[DATA EXTRACT — start]
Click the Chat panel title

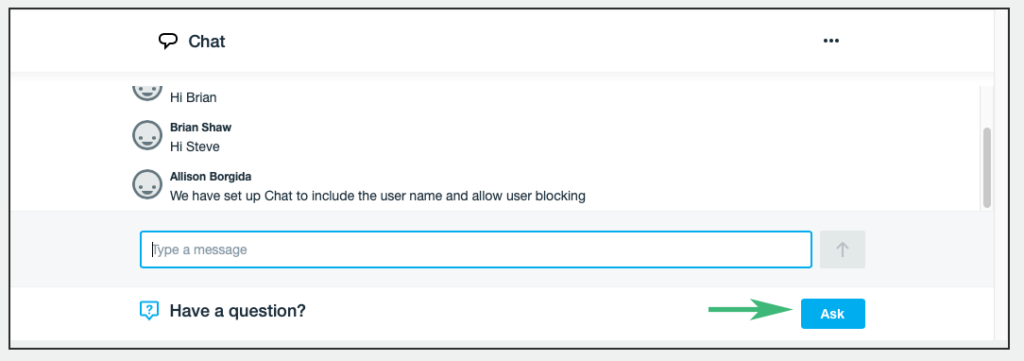206,42
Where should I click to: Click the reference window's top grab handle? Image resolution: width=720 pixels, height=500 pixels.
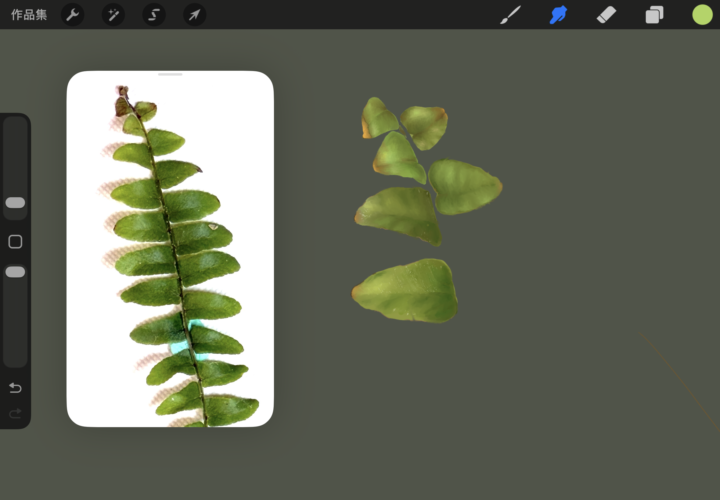[x=170, y=75]
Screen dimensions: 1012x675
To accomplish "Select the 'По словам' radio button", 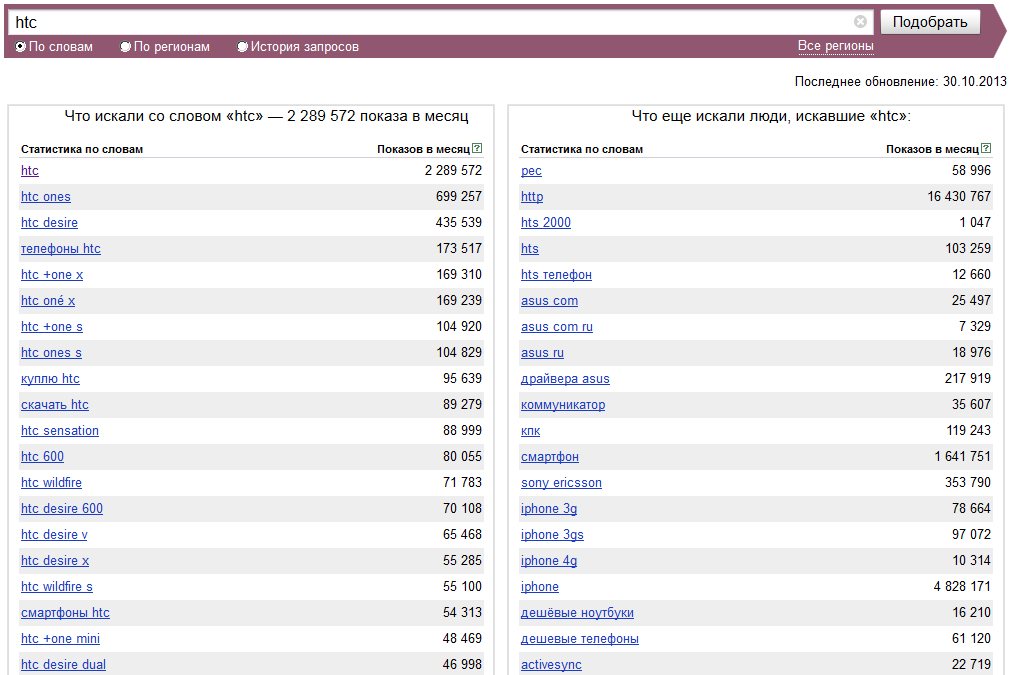I will (x=21, y=46).
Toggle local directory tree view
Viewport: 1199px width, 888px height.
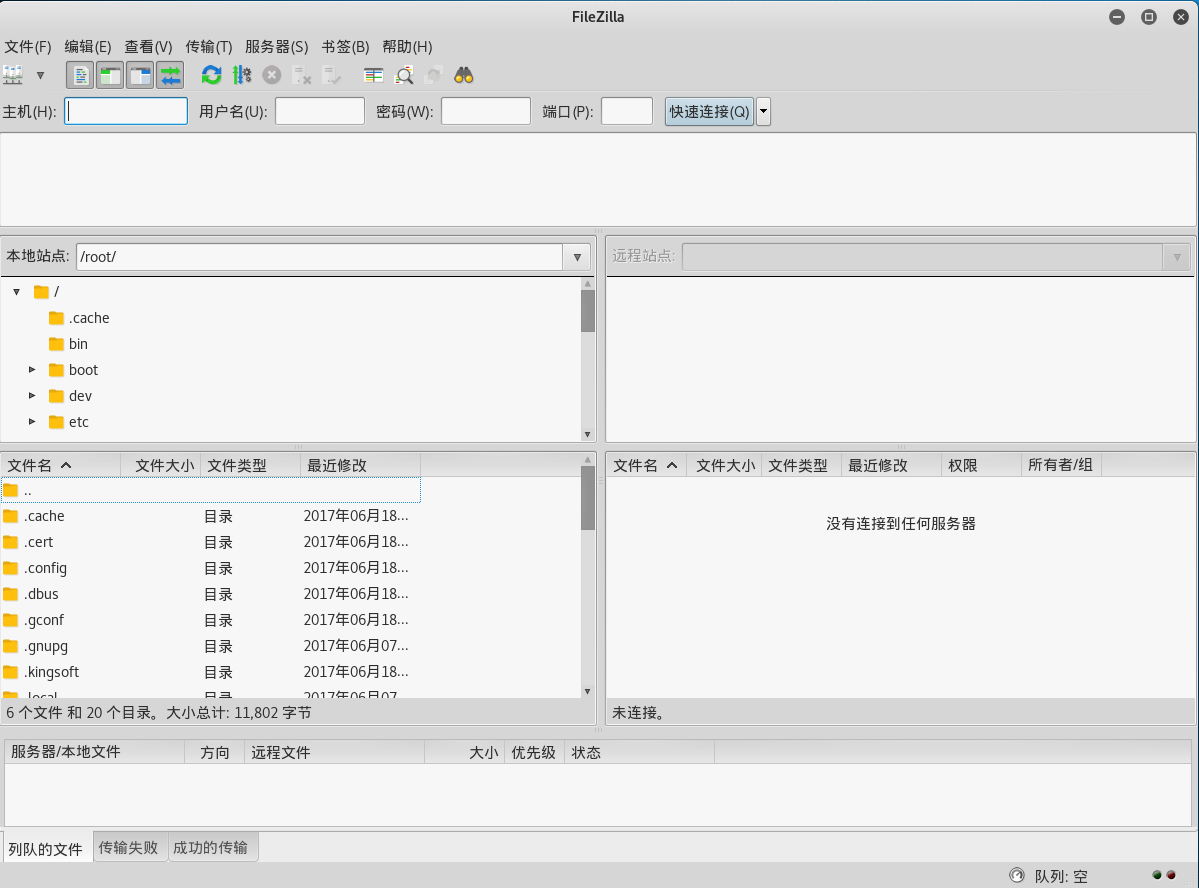[x=110, y=75]
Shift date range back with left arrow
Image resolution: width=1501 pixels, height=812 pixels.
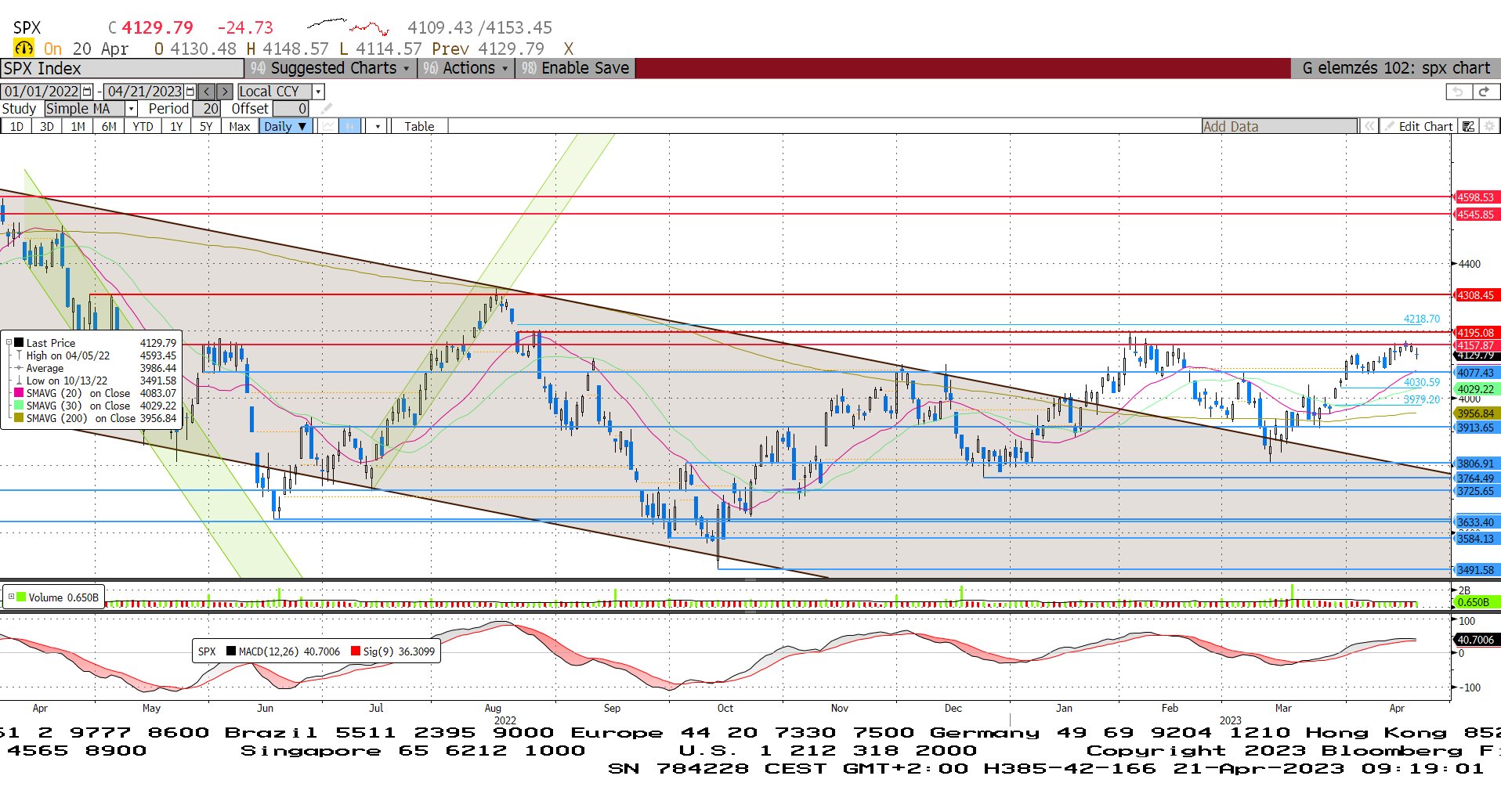click(207, 92)
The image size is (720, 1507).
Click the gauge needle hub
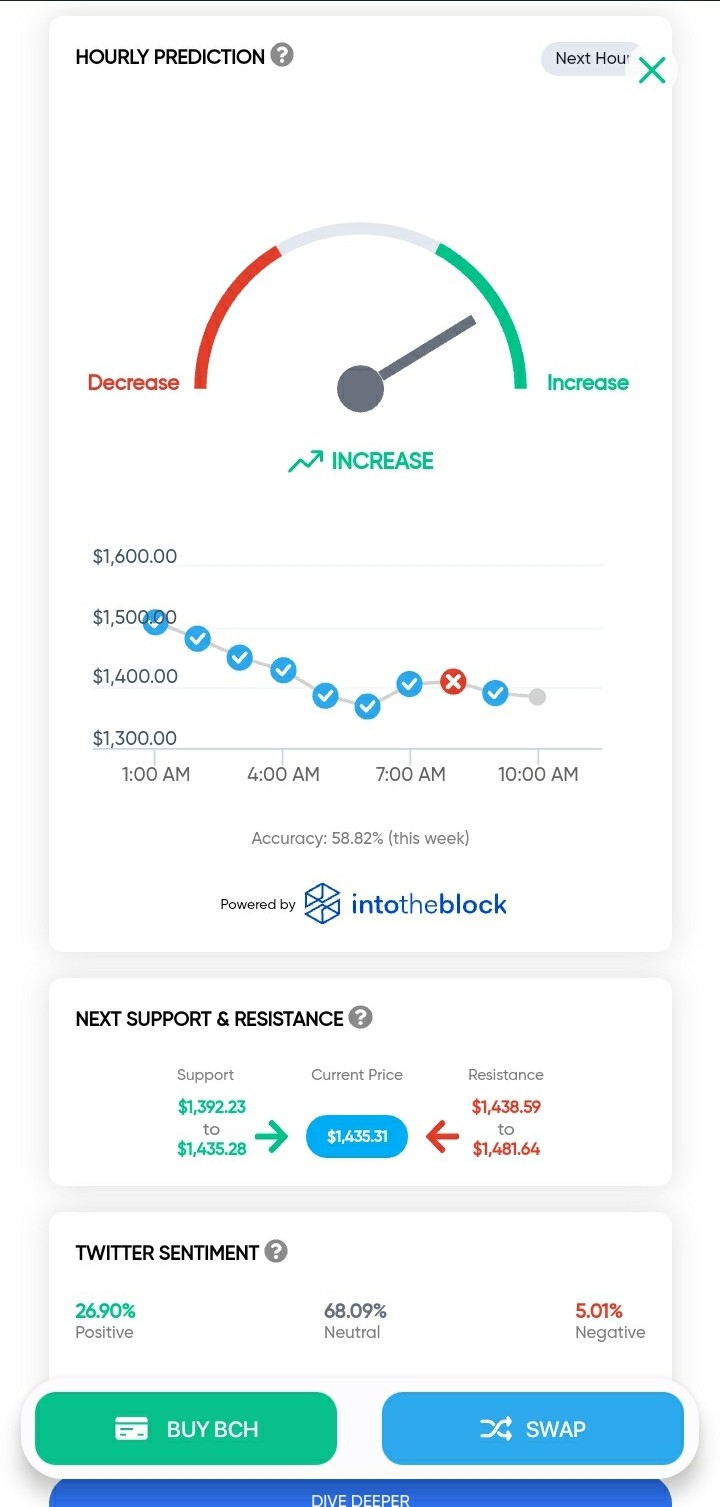361,389
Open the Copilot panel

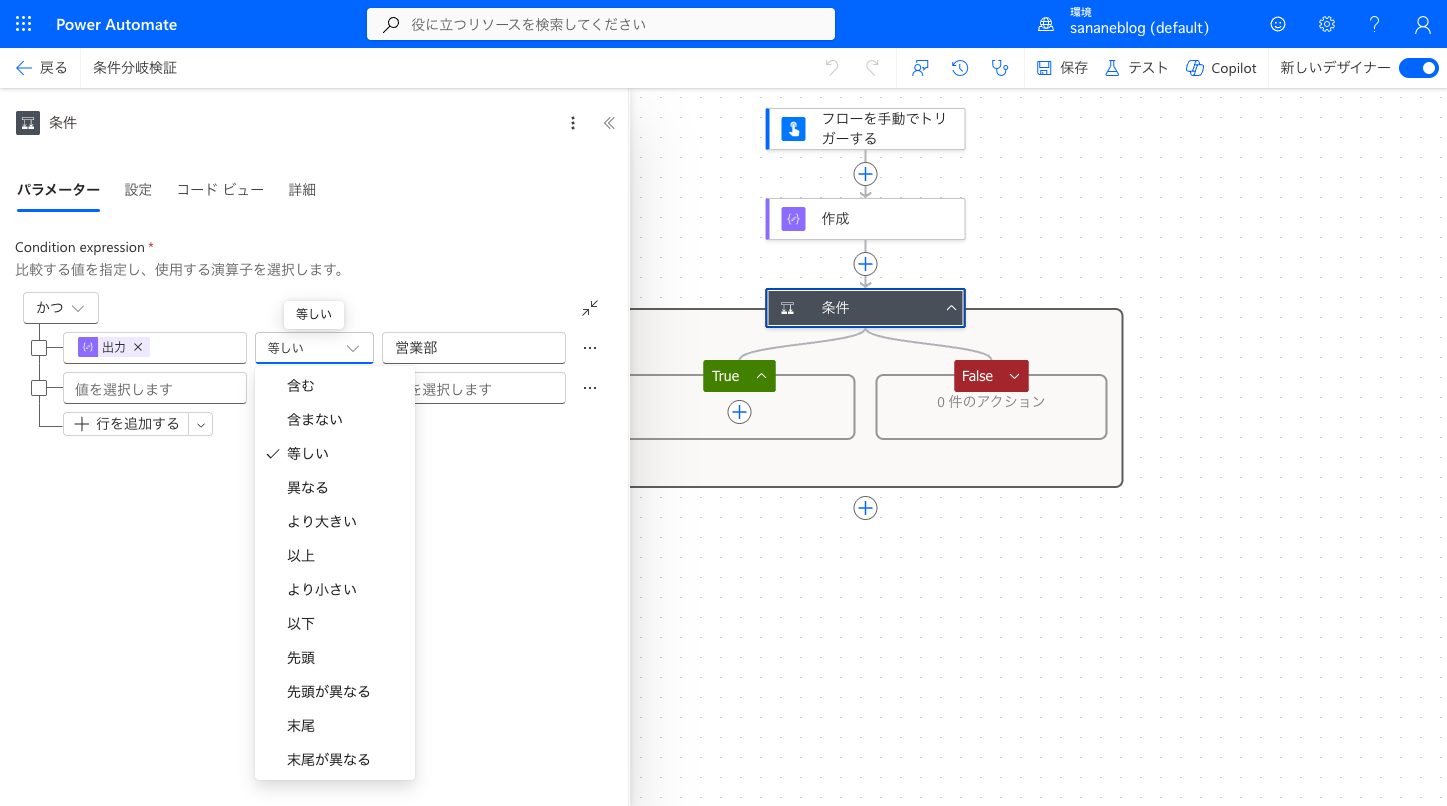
[DATA EXTRACT — finish]
_ABOUT THIS TASK_. If the records contain pictures, skip them, and transcribe exactly every line from the one with "Toggle local directory tree view" through the last line.

_SOLUTION_.
Toggle local directory tree view
Viewport: 1199px width, 888px height.
[x=110, y=75]
Shift date range back with left arrow
Image resolution: width=1501 pixels, height=812 pixels.
click(207, 92)
The image size is (720, 1507).
Click the gauge needle hub
361,389
Open the Copilot panel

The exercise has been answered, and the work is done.